Contactless transactions will be capped at N15,000 per transaction, with a daily maximum of N50,000.
Nigeria’s financial regulator on Tuesday announced new guidelines for digital payment providers who offer contactless payment solutions. Contactless payments broadly refer to transactions where users pay by simply tapping or waving their payment devices at point-of-sale terminals. It is also called proximity payments.
Under the new rules, users can tap or wave their devices (including smartphones and cards) that are enabled with contactless technology to make payments without needing to input a PIN to confirm the transaction. But such transactions will be limited to ₦15,000 ($19.65) for a single payment or ₦50,000 ($65.5) daily.
Contactless payments are powered by radio frequency identification (RFID) or near-field communication (NFC) technology both of which allow enabled devices to initiate and authorise payment transactions without additional authorisation confirmation from the user.
EMVCo—named for the organizations (Europay, Mastercard and Visa) that established it— works with payment industry stakeholders globally to set technical standards for smart payment cards and the POS readers that accept them.
The COVID-19 pandemic is credited for accelerating the use of contactless payments.

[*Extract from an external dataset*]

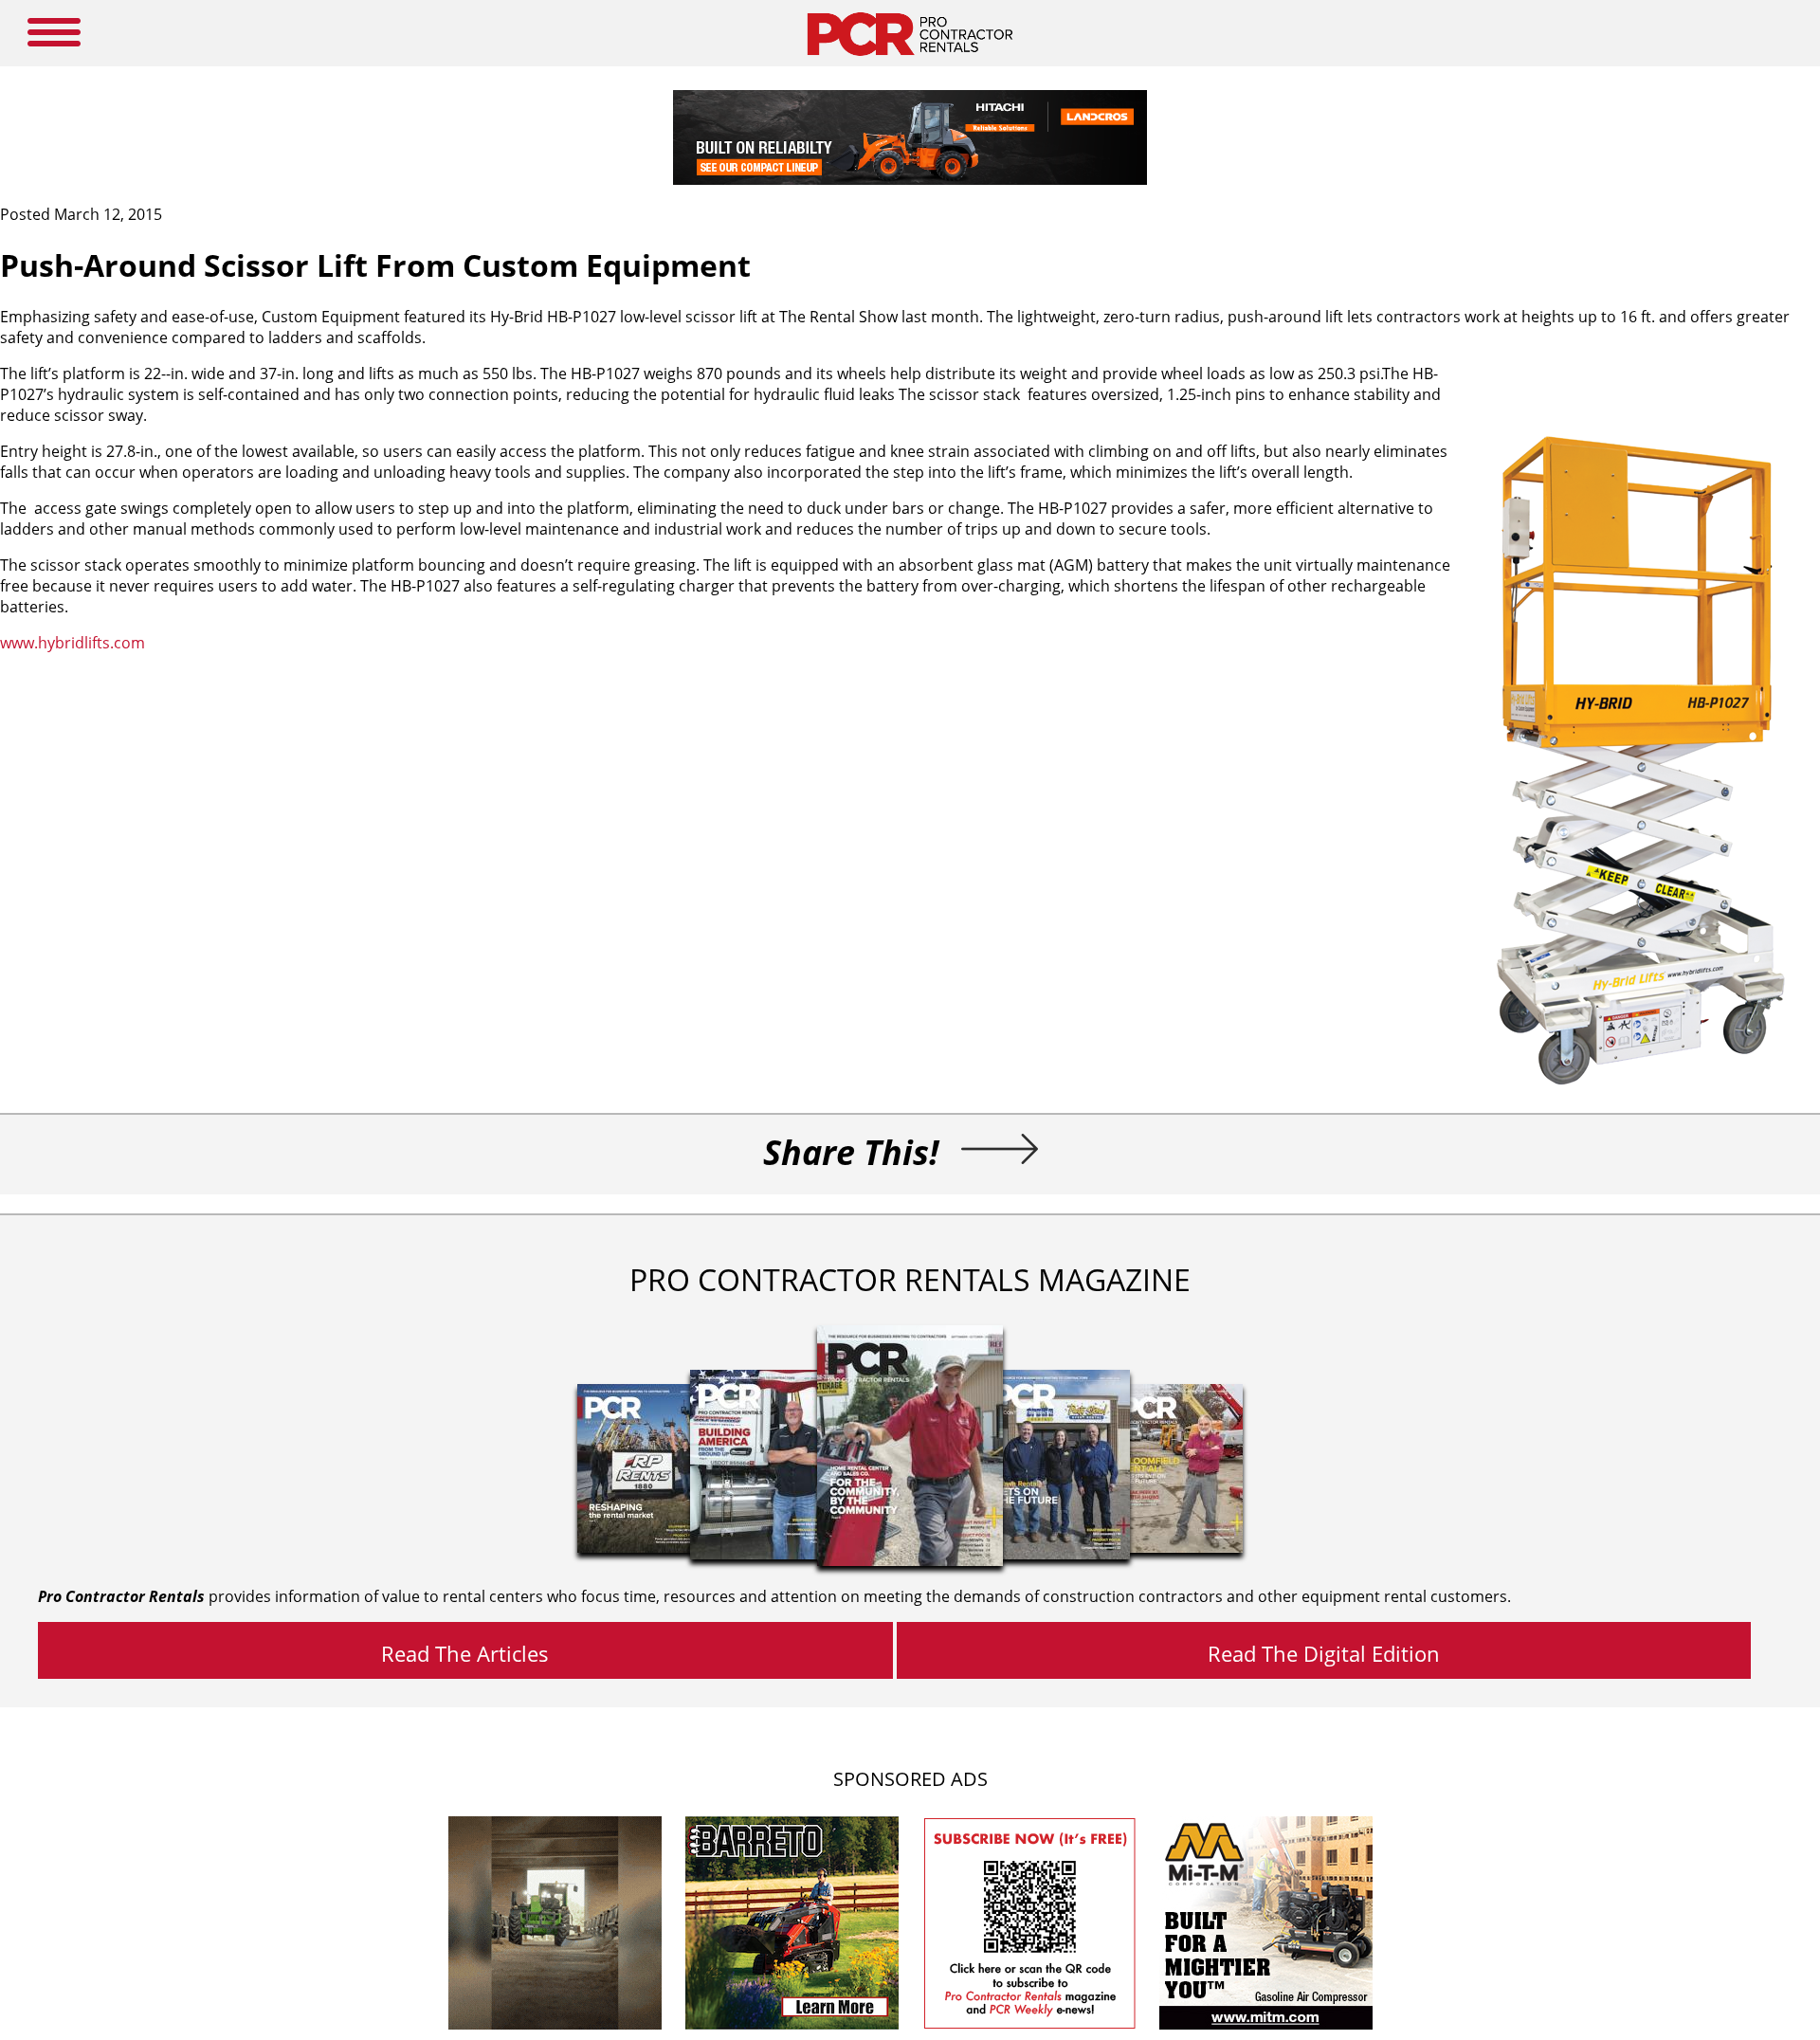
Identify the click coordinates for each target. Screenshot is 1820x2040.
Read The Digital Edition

In 2020, the WHO urged a switch to contactless as part of measures to help slow the spread of COVID-19. In response 30 European countries raised their limits on contactless payments in the same year. In 2021 the UK contactless payment limits again to £100 in October 2021, making UK consumers among the world’s biggest spenders without having to confirm their identity. Three-quarters of all Mastercard transactions in Europe are contactless. In the UK, Visa says the figure is as high as 80% of in-person payments.
Nigeria’s contactless payments rules place the burden of fraud with acquirers (i.e. the bank of the payment recipient), issuers (i.e. the bank of the customers) and merchants (the business) who offer contactless payment channels. Per the guidelines, they will be liable for fraudulent transactions “arising from their negligence and/connivance.” In addition, the guideline specifies that contactless payment be only enabled for users who have Bank Verification Numbers (BVNs). Contactless transactions that are higher than the limit will require additional authorisation in the form of a PIN, mobile code or biometric identification.
Regulators in the US and Ecuador do not place any limits on single contactless transactions.
To combat fraud Nigerian fintechs have moved to include ID verification as part of the onboarding process instead of simply placing limits on transactions. Paga, founded in 2009 recently announced that it would require all customers to pass additional ID verification regardless of their KYC level.
Nigeria’s central bank said it considered the risks associated with contactless payments before limiting how much users can make with contactless payment methods. Limiting transaction amounts on contactless payments is a standard fraud mitigation risk. There is evidence that it works. According to the data analytics company, FICO, “data from UK Finance revealed that in 2020 there was a total of £574 million lost through card fraud. Of this, only £16 million represented contactless payment fraud. Against a total of £9.46 billion worth of contactless transactions, that equates to 1.8p worth of fraud in every £100 spent using contactless technology.”
South Africa leads the way in contactless payments in Africa. In January Tech Central reported that more than half the customers of First National Bank (FNB) use contactless payments. “Consumers have shown a strong preference for contactless payments using their contactless-enabled cards or smart devices,” said Ashley Saffy, head of business development at FNB South Africa.